Em um mercado escuro na Faixa de Gaza, um telão se destaca como um raro ponto de luz. Dezenas de homens e rapazes acompanham ansiosamente a partida entre Bélgica e Egito, válida pela primeira fase da Copa do Mundo de 2026. O duelo é um dos mais aguardados pelos torcedores palestinos, que torcem pelo ídolo Mohamed Salah, conhecido como "Faraó". O empate em 1 a 1 não desanima o público: alguns sobem nos ombros dos amigos, outros agitam bandeiras egípcias.
Clima de Copa em meio à destruição
Ao fim da tarde, o clima de Copa do Mundo havia se espalhado pelo bairro de Nuseirat, no centro da Faixa de Gaza. Os sorrisos contrastam com as ruínas onipresentes, resultado de mais de dois anos de guerra entre Israel e o Hamas. "A Copa do Mundo não é um evento trivial qualquer para os habitantes de Gaza", afirmou à AFP Mustafa Siam, membro da Federação Palestina de Futebol. "Os torcedores palestinos vão tentar acompanhar as partidas e esquecer suas preocupações e sua dor", disse Siam, vestindo uma jaqueta vermelha, cor da seleção palestina. Ele também informou que o presidente da federação não conseguiu visto para os Estados Unidos e o Canadá, dois dos países anfitriões do Mundial.

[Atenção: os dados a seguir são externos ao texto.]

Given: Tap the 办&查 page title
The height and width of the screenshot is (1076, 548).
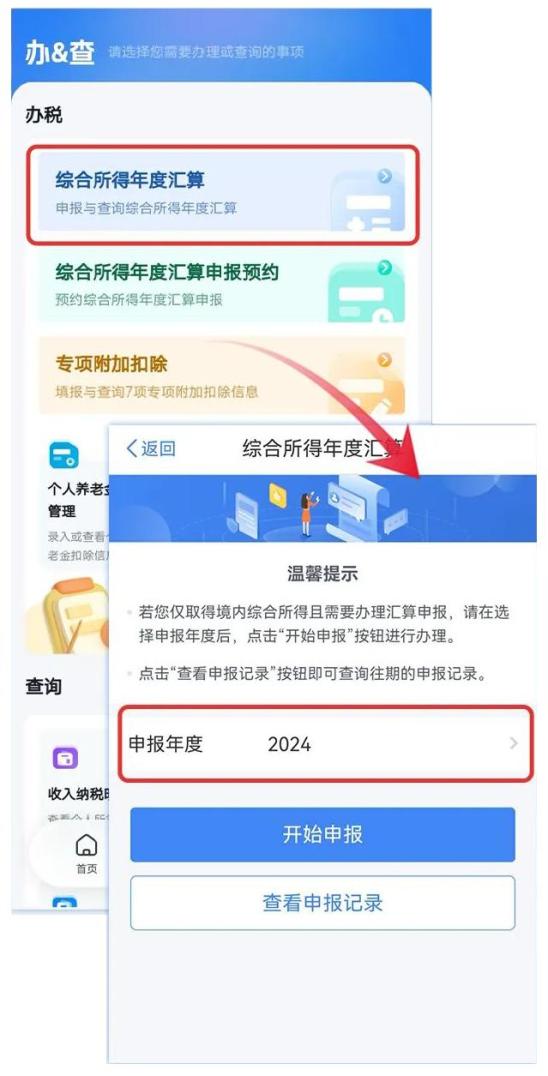Looking at the screenshot, I should click(60, 53).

Cafés improvisados e geradores precários
Vários proprietários de pequenos cafés que surgiram em Gaza se esforçam para recriar o clima das grandes competições anteriores. Em Zawaida, no centro do território, um estabelecimento rudimentar montado sob a lona de um acampamento para deslocados transmite os jogos em uma pequena tela. Os comentários dos espectadores se misturam ao zumbido de um gerador. Na beira-mar, outros cafés exibem as partidas, mas os geradores frequentemente param de funcionar, irritando os espectadores. Os garçons precisam improvisar para manter aparelhos obsoletos funcionando, com fios elétricos gastos.
Lembranças do Mundial de 2022
Várias pessoas ouvidas pela AFP recordam a Copa anterior, em 2022, no Qatar. Na ocasião, telões foram instalados nos estádios Palestina e Yarmuk, na Cidade de Gaza, onde milhares de torcedores se reuniam para assistir às partidas noturnas. Estabelecimentos como o café Istambul, que costumavam receber torcedores, foram destruídos durante a guerra.
Marouane al-Cheikh, de 30 anos, que hoje vive em uma tenda, lembra-se de ter acompanhado a edição anterior com amigos em diferentes cafés. "Éramos felizes", recorda. "Já não sinto esse entusiasmo, assisto às partidas em um café instalado sob um toldo, hoje somos miseráveis, nossa visão de mundo mudou, não só em relação ao futebol".